10. Fifth, the appeal had chances of success. The subject matter of the dispute fell under the jurisdiction of the Retirements Benefits Appeals Tribunal and not the trial court. That under Article 48 of the Constitution, the Applicant’s right to access justice was guaranteed and should not be restrained as held in the case of Stecol Corporation Limited-vs-Susan Awuor Mudemb (2021) eKLR.

11. Sixth, the Applicant submitted that a stay of execution be granted pending the hearing and determination of the appeal. The court had jurisdiction under Order 42 Rule 6 of the Civil Procedure Act to entertain an application for stay of execution whether or not the same had already been heard by the lower court and dismissed- Patrick Kalaya Kulamba & Ano.-vs-Philip Kamosu & Roda Ndanu Philip (Deceased) (2016) eKLR. That the court had the discretion to grant orders of stay as in the case of Rose A. Ochanda supra. That if stay is not granted the Applicant will suffer substantial loss as execution will proceed and it will render the appeal a nugatory as the Respondent will not be in a position to refund if the appeal is allowed. That the auctioneers under the instructions of the Respondent had already attached and proclaimed the Applicant’s assets despite the same being protected from attachment under section 58 of the National Social Security Fund Act. That the Applicant was ready and willingly to abide by any terms and conditions regarding security for the due performance of the decree as the Honourable Court may deem fit. The Applicant submitted that the Application before the court was merited and the same be allowed.

__Required task 1__:
Copy from the passage on the stay application word for word, starting at "10. Fifth, the" and ending at "Mudemb (2021) eKLR.".
__Required task 2__:
Using the passage on the stay application, answer the questions below and label each answer with its matching letter.
(a) Which body did the Applicant say had jurisdiction over the subject matter of the dispute?
(b) Under what provision did the Applicant say the court could entertain an application for stay of execution?
(c) Which section of which Act did the Applicant say protected its assets from attachment?

__Information shown__:
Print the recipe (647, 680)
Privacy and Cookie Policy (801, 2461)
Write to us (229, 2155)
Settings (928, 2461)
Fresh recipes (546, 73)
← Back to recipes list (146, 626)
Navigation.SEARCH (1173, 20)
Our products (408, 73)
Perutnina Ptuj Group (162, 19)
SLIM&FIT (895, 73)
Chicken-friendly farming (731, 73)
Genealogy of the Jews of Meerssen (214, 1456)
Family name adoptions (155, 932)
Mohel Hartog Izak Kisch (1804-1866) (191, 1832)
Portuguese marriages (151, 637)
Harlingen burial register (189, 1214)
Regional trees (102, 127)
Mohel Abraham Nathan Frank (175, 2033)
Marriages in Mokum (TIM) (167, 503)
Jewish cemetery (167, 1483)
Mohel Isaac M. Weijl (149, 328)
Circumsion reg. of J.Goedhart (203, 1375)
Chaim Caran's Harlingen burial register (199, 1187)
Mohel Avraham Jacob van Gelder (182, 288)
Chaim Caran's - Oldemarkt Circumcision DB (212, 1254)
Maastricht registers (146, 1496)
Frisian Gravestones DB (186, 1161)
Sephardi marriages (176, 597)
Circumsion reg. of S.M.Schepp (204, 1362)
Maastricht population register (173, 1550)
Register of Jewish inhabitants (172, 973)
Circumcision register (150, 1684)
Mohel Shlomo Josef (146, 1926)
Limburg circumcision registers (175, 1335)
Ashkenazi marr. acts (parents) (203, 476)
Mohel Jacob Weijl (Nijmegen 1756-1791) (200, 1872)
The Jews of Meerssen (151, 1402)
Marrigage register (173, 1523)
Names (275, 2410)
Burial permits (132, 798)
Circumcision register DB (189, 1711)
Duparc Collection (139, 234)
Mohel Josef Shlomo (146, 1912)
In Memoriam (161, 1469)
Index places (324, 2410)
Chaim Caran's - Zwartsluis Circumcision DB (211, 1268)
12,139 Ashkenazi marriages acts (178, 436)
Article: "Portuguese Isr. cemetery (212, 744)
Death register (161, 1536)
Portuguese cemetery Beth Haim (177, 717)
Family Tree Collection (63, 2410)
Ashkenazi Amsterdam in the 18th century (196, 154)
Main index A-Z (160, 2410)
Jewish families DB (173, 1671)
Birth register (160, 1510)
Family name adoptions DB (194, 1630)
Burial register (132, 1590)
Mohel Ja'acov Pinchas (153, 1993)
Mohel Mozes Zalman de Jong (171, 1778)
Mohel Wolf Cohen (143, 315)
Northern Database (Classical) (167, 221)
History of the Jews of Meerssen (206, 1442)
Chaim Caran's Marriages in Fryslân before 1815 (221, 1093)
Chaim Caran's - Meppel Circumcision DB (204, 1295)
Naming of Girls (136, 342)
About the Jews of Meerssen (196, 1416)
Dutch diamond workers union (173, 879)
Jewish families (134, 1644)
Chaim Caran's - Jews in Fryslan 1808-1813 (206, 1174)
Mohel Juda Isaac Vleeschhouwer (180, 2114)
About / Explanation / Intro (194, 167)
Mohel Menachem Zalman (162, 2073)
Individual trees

__Problem solution 1__:
10. Fifth, the appeal had chances of success. The subject matter of the dispute fell under the jurisdiction of the Retirements Benefits Appeals Tribunal and not the trial court. That under Article 48 of the Constitution, the Applicant’s right to access justice was guaranteed and should not be restrained as held in the case of Stecol Corporation Limited-vs-Susan Awuor Mudemb (2021) eKLR.

__Problem solution 2__:
(a) The Retirements Benefits Appeals Tribunal
(b) Order 42 Rule 6 of the Civil Procedure Act
(c) Section 58 of the National Social Security Fund Act